> _REQUIREMENT A_:
According to the painter's biography, which traveling exhibition had "Pastime" as its centerpiece?

Gerald Drexler Garston (May 4, 1925 - April 5, 1994) was an American painter and printmaker who lived in Connecticut. Garston is known for his works of sports figures, geometric shapes, and mythical paintings animals.

Education
 Studied at Johns Hopkins University, Baltimore, Maryland
 Student of painter/sculptor Karl Metzler, Baltimore, Maryland, USA
 Student of printer Louis Boucher and printmaker Harry Sternberg, Arts Student League, New York, New York
 Student of Josef Albers, Yale University, New Haven, Connecticut

Exhibitions
Gartson's exhibitions include numerous solo and group exhibitions at locations including New York, Boston, and Connecticut. His best-known work, "Pastime," which depicts a baseball player holding an American flag, was the centerpiece of "Diamonds are Forever," the Smithsonian Institution's traveling exhibition of baseball art.

> _REQUIREMENT B_:
Reproduce the listing verbatim, from its first line up to and including the line with "pos(401,169)".

Records for locating displayed items
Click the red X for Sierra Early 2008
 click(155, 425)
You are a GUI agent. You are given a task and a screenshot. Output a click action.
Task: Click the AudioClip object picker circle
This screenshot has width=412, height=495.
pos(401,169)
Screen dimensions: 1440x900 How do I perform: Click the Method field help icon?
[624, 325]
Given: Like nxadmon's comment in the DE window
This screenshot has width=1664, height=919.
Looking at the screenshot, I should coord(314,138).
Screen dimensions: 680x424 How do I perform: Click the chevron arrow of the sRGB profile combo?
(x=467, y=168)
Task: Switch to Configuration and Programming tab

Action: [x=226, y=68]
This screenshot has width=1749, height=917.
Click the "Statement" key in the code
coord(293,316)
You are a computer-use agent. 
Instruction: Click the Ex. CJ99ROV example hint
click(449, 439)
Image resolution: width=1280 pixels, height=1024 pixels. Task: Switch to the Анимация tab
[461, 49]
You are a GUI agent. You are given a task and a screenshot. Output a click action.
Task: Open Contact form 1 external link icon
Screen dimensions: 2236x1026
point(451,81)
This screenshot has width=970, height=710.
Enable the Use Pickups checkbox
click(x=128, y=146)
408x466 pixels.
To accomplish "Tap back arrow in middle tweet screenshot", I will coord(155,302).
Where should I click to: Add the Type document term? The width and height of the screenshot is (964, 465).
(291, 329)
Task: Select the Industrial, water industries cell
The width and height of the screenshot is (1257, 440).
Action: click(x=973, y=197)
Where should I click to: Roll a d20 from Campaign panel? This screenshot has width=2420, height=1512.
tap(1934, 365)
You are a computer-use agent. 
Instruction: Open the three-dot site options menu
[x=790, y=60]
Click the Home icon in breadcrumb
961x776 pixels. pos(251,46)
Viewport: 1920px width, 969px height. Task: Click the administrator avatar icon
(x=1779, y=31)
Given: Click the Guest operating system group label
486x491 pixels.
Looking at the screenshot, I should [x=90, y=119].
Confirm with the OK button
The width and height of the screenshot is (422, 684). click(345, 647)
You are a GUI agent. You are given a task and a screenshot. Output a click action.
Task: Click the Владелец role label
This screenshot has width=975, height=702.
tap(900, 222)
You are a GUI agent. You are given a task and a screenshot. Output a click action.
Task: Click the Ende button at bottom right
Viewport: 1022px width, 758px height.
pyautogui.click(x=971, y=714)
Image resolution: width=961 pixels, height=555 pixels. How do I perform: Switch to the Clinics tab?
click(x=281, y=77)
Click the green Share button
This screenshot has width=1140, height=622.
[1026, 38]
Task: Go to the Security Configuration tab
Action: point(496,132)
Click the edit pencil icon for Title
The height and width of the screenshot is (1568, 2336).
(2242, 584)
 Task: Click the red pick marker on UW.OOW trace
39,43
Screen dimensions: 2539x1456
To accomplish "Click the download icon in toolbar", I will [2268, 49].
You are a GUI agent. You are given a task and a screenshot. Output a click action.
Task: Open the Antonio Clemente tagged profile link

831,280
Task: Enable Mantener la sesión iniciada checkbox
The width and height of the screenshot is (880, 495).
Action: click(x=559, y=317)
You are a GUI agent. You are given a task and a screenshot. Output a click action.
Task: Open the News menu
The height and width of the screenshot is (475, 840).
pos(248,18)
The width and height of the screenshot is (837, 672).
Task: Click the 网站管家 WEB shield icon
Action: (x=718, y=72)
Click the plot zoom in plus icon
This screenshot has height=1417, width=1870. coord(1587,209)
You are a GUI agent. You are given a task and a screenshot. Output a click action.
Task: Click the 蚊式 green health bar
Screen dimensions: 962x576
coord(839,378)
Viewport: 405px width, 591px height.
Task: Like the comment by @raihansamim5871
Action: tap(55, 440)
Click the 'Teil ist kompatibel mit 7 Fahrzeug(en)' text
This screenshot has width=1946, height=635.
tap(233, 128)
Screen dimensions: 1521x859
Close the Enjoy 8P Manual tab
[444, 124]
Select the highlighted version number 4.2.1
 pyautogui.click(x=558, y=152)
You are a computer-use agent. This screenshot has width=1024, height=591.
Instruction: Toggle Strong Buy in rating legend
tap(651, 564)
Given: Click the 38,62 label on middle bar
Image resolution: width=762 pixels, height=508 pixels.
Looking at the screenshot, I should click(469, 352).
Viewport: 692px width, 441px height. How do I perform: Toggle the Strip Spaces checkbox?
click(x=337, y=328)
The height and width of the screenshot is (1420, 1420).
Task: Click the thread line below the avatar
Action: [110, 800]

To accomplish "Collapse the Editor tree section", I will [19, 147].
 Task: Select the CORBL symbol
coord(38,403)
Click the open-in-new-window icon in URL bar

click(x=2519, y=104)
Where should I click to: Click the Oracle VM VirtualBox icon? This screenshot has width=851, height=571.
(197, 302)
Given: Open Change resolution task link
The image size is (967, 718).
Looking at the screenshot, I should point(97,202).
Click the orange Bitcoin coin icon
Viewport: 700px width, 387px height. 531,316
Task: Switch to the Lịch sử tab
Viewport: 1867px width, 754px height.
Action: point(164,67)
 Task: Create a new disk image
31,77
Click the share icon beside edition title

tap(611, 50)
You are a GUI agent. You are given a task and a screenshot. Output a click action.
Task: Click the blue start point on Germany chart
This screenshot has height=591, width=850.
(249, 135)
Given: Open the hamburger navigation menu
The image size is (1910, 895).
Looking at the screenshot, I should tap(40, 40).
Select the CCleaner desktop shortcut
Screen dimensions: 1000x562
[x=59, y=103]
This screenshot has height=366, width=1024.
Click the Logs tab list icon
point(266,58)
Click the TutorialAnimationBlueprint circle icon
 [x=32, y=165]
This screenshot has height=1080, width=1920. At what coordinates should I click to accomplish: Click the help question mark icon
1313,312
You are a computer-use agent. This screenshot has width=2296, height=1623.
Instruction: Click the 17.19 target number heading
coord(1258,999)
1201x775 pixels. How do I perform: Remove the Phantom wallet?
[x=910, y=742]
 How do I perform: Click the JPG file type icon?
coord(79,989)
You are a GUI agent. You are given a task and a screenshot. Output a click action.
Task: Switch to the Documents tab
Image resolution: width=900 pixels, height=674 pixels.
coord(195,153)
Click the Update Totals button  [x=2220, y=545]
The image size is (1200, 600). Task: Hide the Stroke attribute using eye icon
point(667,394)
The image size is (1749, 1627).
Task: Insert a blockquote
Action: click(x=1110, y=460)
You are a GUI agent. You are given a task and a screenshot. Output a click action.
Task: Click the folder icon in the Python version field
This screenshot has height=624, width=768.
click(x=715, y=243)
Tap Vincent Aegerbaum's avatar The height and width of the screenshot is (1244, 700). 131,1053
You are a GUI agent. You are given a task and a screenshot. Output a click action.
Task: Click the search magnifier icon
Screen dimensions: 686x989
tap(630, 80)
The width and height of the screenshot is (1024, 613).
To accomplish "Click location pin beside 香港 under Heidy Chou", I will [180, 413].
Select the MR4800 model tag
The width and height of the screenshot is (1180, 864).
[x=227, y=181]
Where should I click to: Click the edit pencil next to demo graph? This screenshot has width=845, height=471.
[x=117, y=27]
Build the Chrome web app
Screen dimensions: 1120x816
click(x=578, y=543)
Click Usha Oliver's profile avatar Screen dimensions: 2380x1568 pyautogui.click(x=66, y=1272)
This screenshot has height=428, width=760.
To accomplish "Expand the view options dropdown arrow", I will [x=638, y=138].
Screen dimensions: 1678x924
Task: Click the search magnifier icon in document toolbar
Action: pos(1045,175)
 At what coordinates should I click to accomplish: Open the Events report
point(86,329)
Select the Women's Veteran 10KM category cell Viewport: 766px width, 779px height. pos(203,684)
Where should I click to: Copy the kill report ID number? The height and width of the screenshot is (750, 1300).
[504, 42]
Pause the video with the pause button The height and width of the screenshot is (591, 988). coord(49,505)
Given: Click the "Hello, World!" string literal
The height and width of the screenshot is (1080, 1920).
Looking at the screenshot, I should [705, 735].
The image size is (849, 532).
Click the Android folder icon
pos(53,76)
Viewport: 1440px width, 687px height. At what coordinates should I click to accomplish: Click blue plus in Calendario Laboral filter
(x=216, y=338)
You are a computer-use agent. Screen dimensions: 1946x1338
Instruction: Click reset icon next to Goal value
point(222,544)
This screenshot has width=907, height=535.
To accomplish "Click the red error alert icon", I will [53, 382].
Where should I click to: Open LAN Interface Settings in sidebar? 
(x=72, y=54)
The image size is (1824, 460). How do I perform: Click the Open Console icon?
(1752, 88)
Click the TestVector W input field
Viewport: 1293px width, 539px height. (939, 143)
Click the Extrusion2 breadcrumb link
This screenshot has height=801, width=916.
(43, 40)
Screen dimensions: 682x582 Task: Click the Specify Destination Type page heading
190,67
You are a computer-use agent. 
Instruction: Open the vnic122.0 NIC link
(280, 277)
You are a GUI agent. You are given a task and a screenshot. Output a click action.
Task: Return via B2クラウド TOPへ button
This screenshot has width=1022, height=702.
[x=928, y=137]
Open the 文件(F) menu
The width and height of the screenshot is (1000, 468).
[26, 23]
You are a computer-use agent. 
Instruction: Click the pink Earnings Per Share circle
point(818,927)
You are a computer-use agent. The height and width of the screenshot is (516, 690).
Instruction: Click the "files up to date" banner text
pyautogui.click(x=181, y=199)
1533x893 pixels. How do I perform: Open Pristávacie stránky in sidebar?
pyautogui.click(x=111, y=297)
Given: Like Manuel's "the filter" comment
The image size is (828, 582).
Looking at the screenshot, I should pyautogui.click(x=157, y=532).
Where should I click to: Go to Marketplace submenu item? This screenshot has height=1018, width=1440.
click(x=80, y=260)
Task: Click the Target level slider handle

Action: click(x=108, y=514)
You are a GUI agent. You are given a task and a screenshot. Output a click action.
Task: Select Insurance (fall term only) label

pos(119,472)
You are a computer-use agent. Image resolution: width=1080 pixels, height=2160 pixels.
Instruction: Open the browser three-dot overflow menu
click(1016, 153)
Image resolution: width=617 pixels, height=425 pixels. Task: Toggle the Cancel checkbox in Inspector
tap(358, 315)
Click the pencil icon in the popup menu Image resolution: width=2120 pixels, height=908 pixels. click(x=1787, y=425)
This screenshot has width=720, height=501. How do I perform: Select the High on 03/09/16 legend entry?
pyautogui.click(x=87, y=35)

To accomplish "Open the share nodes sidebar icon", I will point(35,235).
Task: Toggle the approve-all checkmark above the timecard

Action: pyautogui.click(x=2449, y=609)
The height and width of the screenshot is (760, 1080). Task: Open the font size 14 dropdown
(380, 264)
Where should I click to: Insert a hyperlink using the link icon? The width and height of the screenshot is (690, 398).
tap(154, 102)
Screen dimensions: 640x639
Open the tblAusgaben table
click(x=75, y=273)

> _RESULT A_:
"Diamonds are Forever," the Smithsonian Institution's traveling exhibition of baseball art.

> _RESULT B_:
Click the red X for Sierra Early 2008
 click(155, 425)
You are a GUI agent. You are given a task and a screenshot. Output a click action.
Task: Click the AudioClip object picker circle
This screenshot has width=412, height=495.
pos(401,169)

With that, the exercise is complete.